··· Given records ···

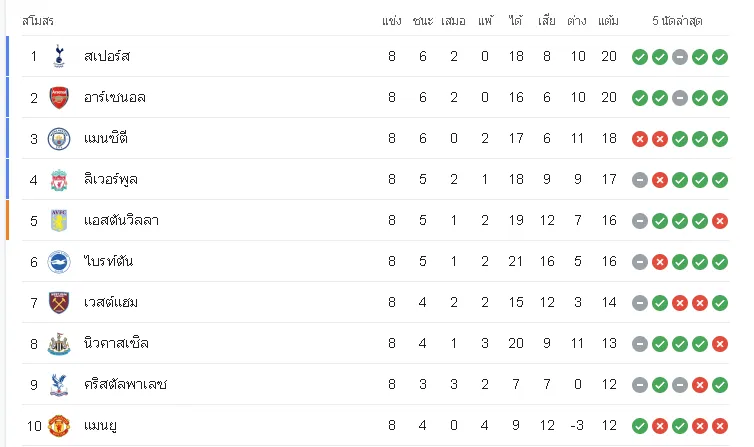The height and width of the screenshot is (447, 754).
Task: Click the West Ham crest
Action: point(59,303)
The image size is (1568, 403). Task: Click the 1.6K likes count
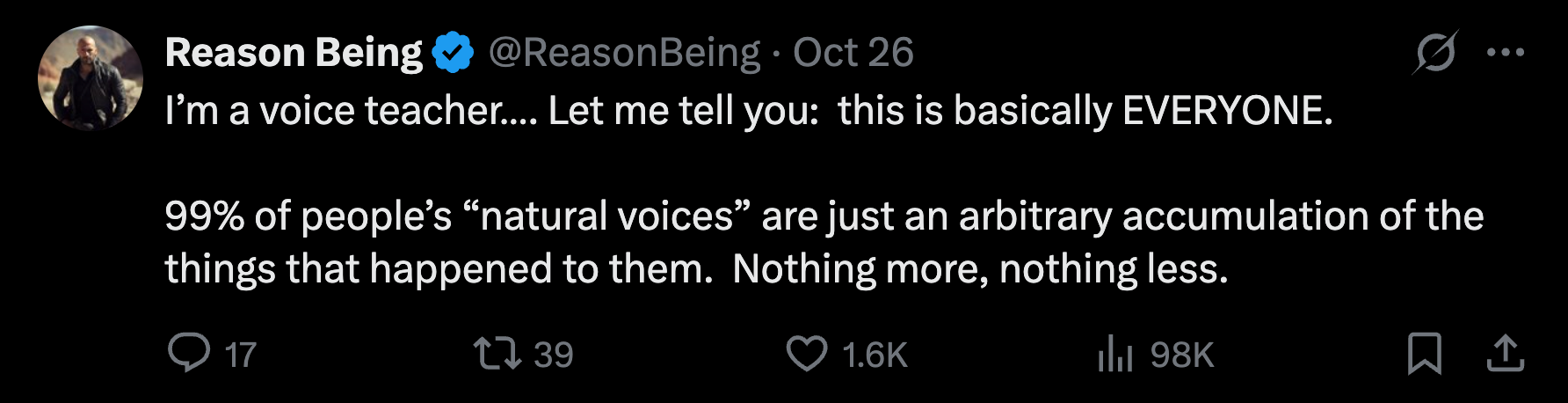click(874, 355)
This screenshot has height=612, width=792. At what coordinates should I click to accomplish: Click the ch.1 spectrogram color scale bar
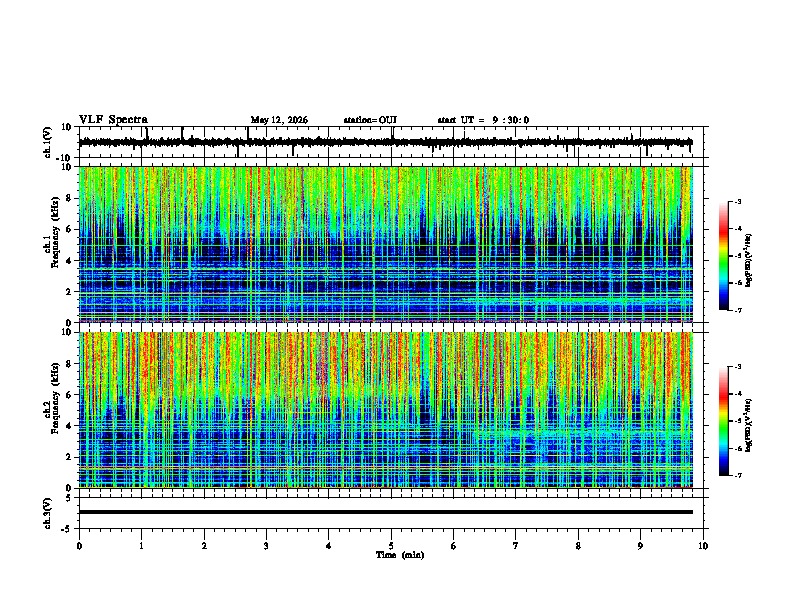pyautogui.click(x=724, y=255)
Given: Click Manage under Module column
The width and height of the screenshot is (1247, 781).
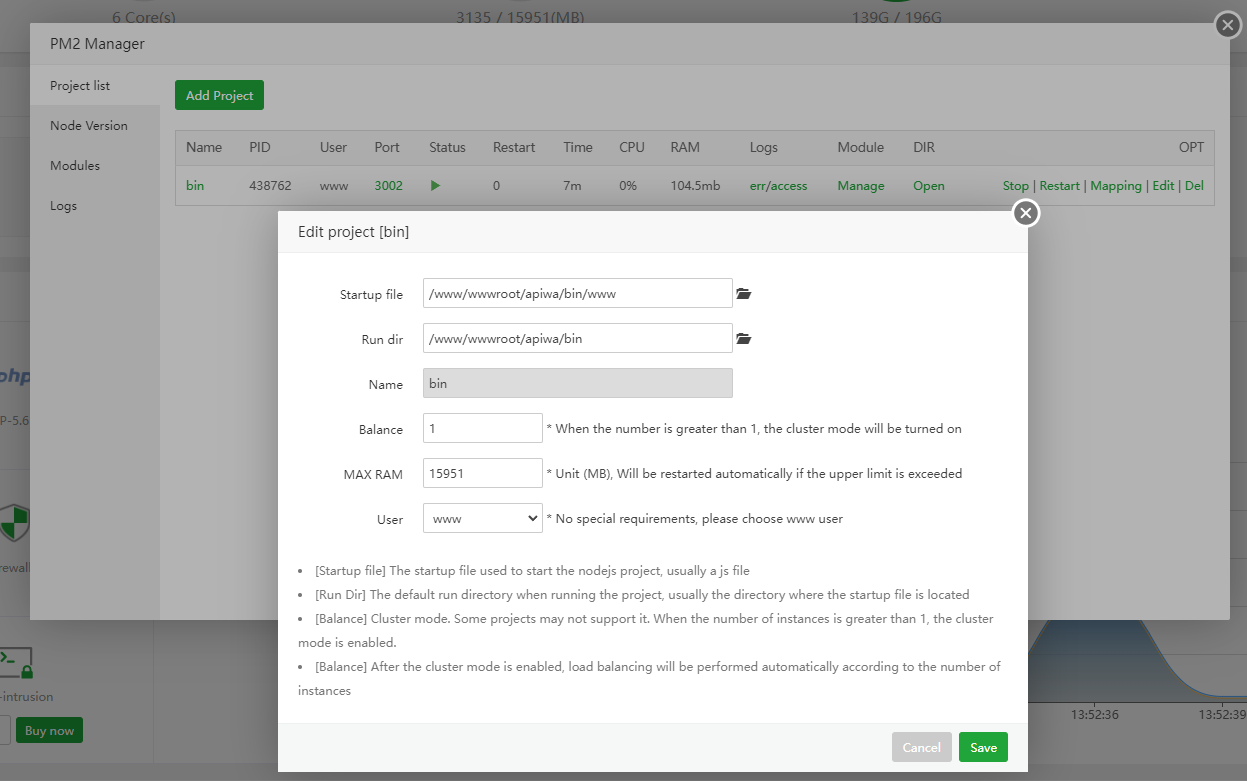Looking at the screenshot, I should point(860,186).
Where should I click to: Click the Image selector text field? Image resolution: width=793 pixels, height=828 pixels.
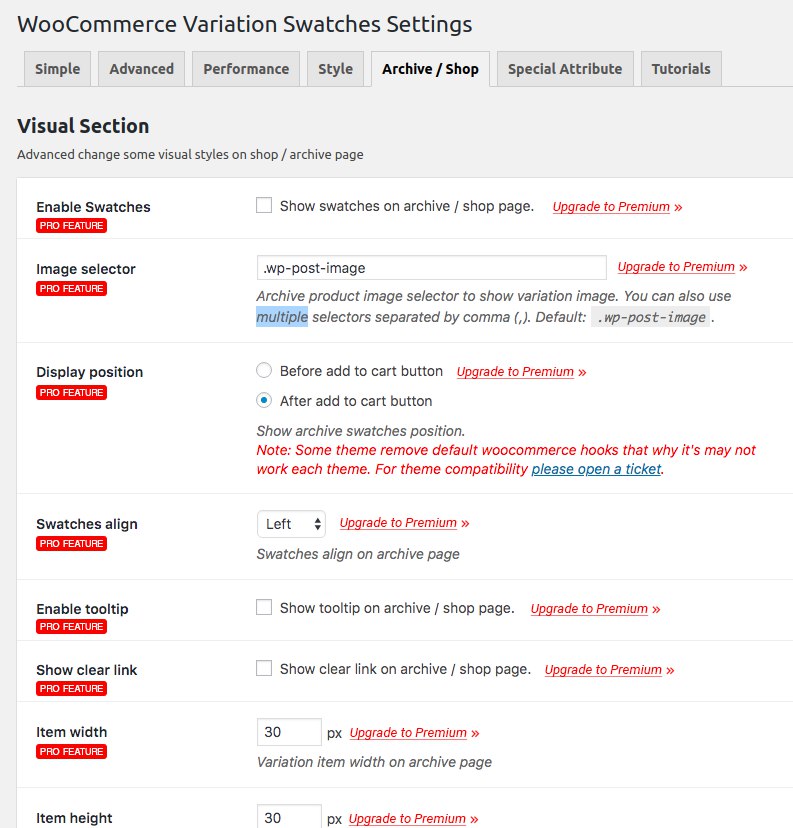pos(431,268)
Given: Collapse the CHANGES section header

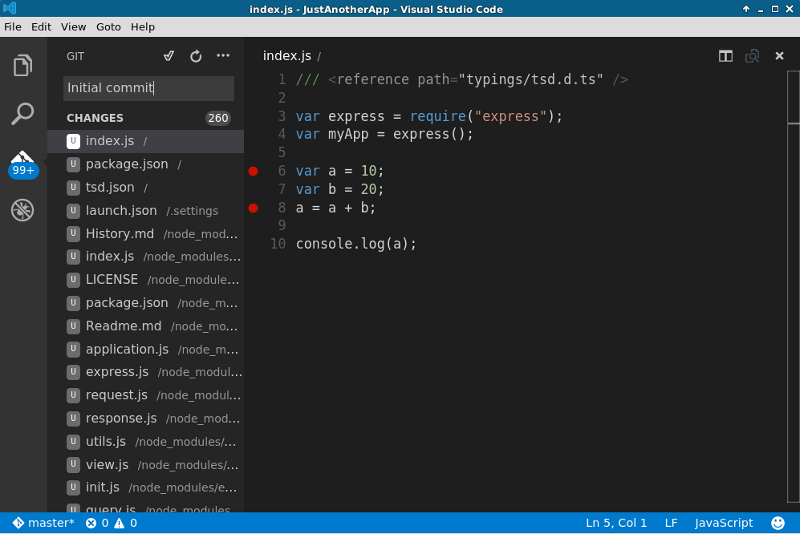Looking at the screenshot, I should click(x=95, y=118).
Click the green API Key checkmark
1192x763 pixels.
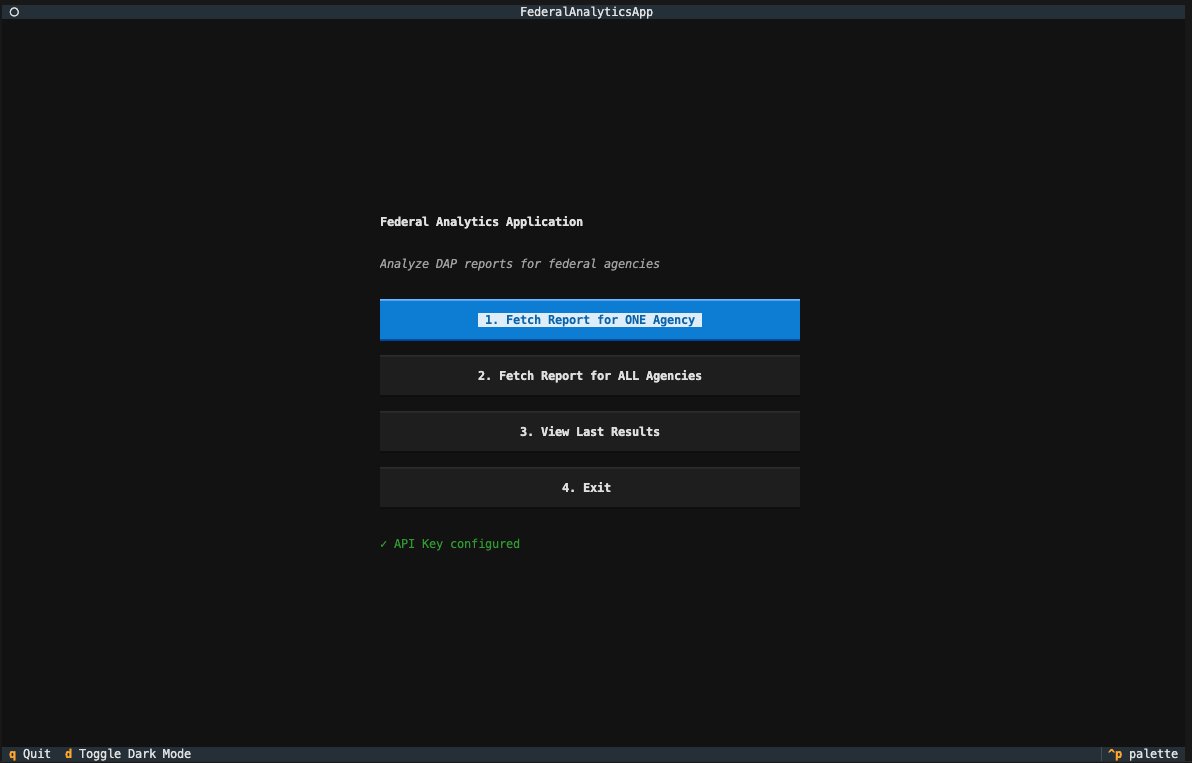click(384, 544)
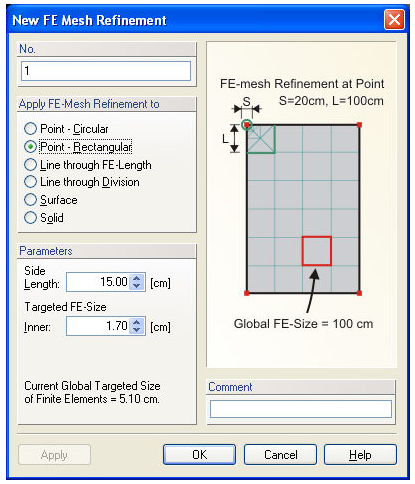
Task: Select the Solid refinement option
Action: [x=44, y=218]
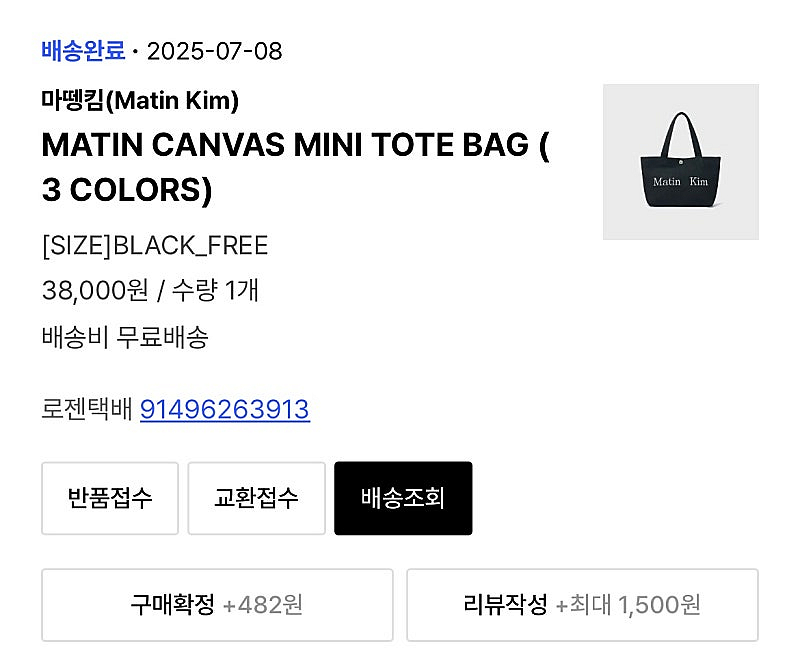
Task: Request a return with 반품접수 button
Action: coord(110,499)
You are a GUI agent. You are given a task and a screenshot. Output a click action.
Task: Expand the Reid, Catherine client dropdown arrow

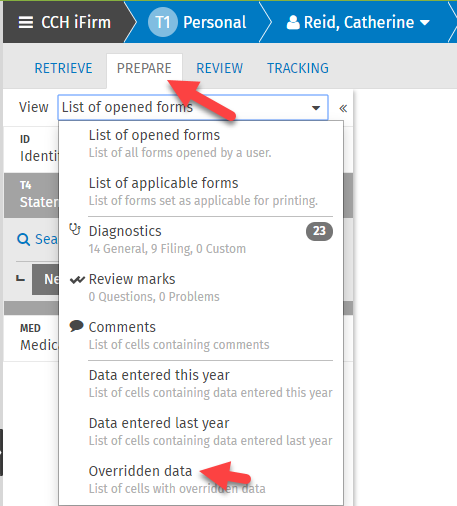[425, 23]
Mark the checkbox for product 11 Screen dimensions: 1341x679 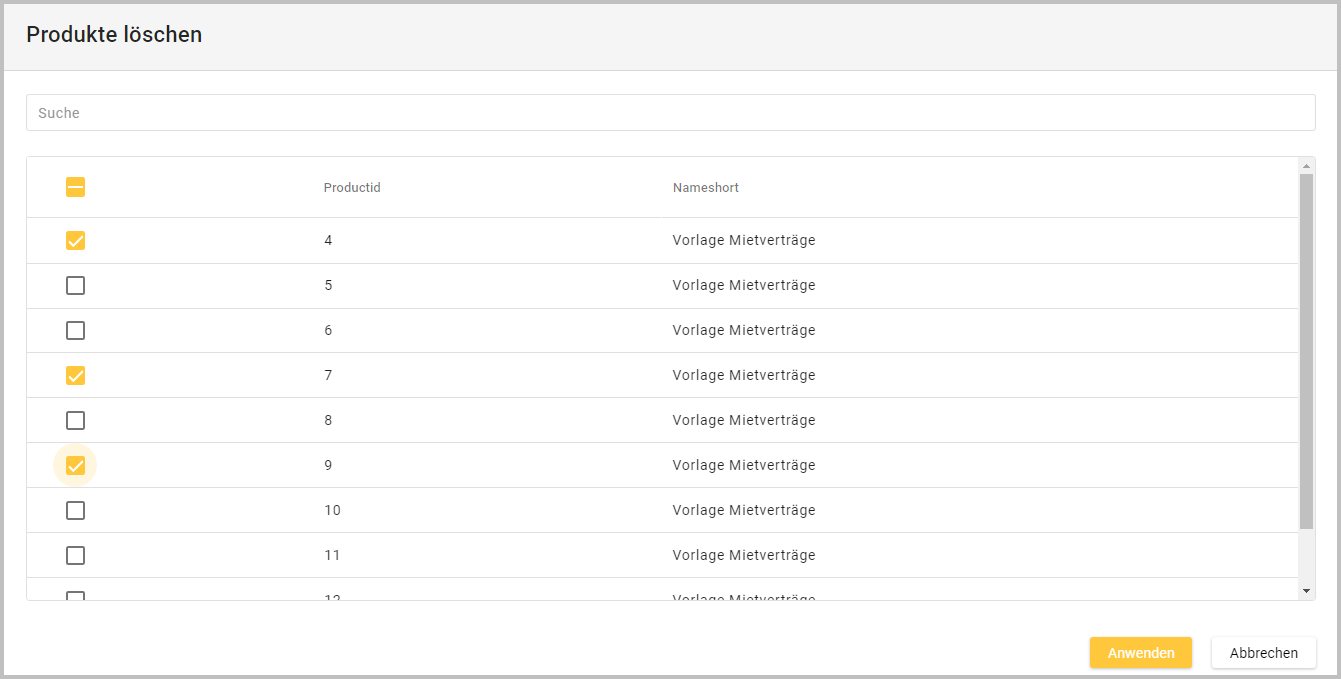click(x=75, y=555)
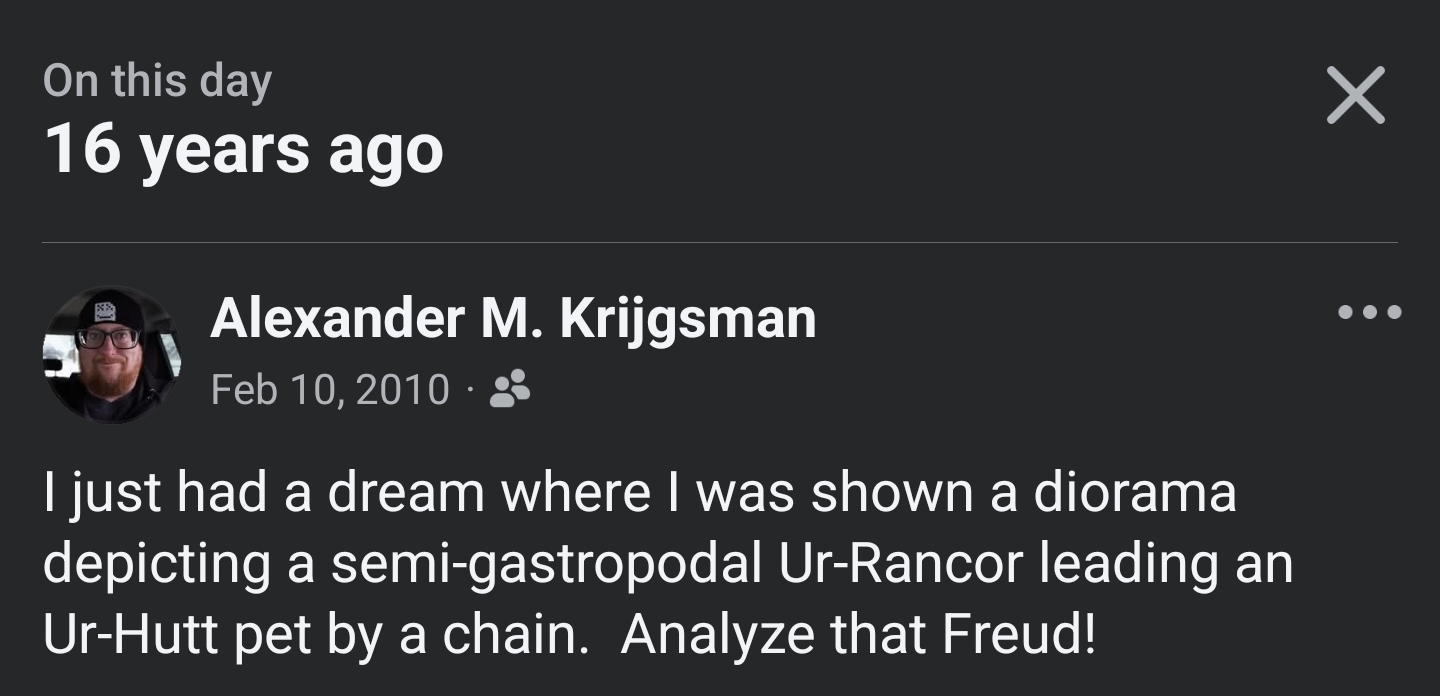Click the word "Analyze" in the post
The image size is (1440, 696).
click(x=711, y=635)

···

| Work instructions |
Starting with the line that has "The image size is (1568, 403)." and going on through the line that has "Given: Click Manage under Module column", transcribe the records above exactly, but skip the pictures.

| Answer to the problem |
The image size is (1568, 403). Task: Click the 1.6K likes count
click(874, 355)
This screenshot has height=612, width=792. At what coordinates should I click to accomplish: Click the ch.1 spectrogram color scale bar
pyautogui.click(x=724, y=255)
Given: Click Manage under Module column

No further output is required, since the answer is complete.